Lately I’ve been thinking a lot about limits to growth, and human expansion. Here are some of my thoughts. I would love to hear yours.
Humans expanded out of Africa 60,000 years ago. Were there environmental barriers that prevented them from leaving before that time? Often they are accused of killing the megafauna, that began a decline around the same time. But what if the Megafauna acted as a barrier? What if predation from megafauna was a barrier to expansion in those regions? What if the megafauna extinction are what allowed humans to migrate out of Africa? Or could it have been glaciers that prevented expansion? What if our technological limits and understanding worked as a limit to our growth? Once we had the “idea” for shoes, for example, we were able to travel through snow and ice beyond what had limited us before. Then I think about barriers like disease, which again, through technology (anti-biotics) we were able to surpass.

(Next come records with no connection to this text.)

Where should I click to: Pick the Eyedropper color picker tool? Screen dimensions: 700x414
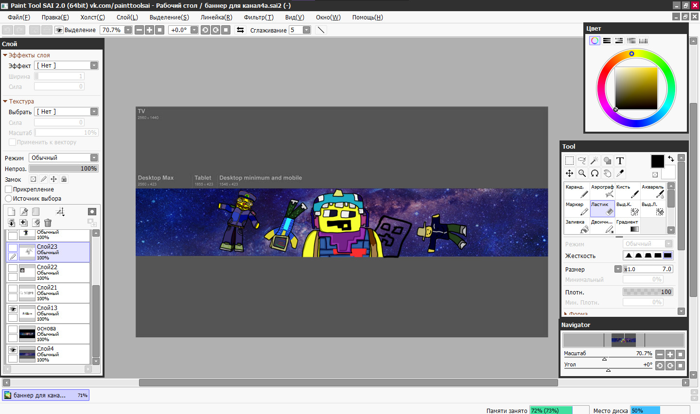(620, 173)
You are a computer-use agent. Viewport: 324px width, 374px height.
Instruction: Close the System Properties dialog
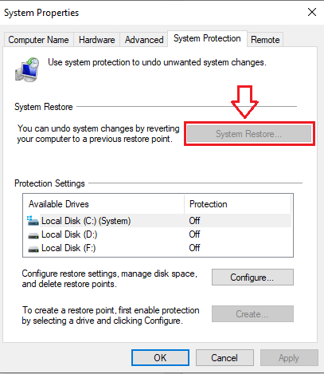coord(312,12)
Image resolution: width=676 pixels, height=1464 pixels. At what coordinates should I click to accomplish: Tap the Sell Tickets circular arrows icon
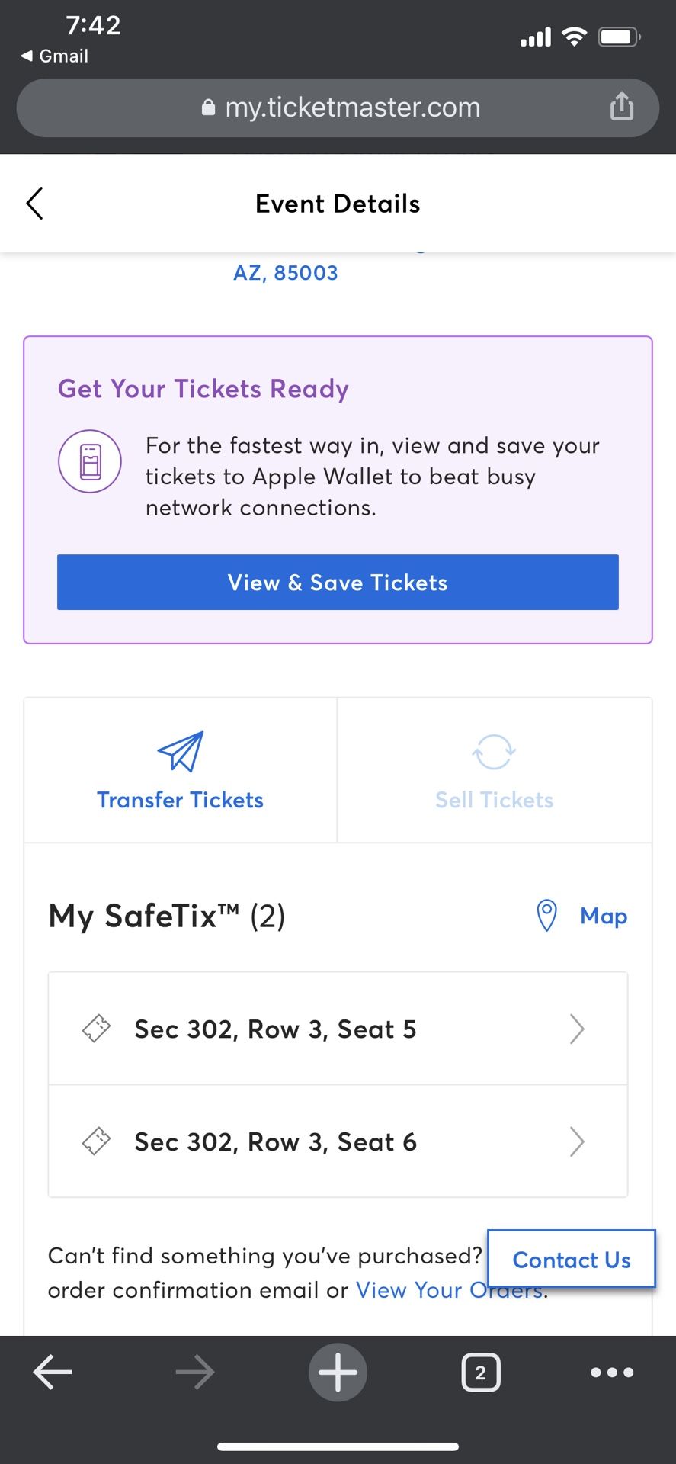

Then I think about limits to growth in a cultural sense, not environmental. I think of the bible, “Be fruitful and multiply.” Which says, don’t limit your growth. Then I think of Martin Prechtel and the Mayan concept of “Original Debt” and that in their religion, creating things was very spiritually expensive, and therefore many projects were simply not undertaken because they would have required a religious cost. This is a culturally imposed barrier to growth. I often think about the infanticides in the archeological record and wonder if those were people limiting their growth. Of women breast feeding for years to avoid ovulation and more pregnancy.
Not sure where I am going with any of this. I just seem to keep coming back to the two central barriers in rewilding:
Taxation/Coercion
Population Growth/Density
I’m trying to wrap my head around these ideas and understand what happened to us that triggered growth from both the environmental and cultural sides of things… and where to go/what to do with this information as it relates to rewilding in the current era.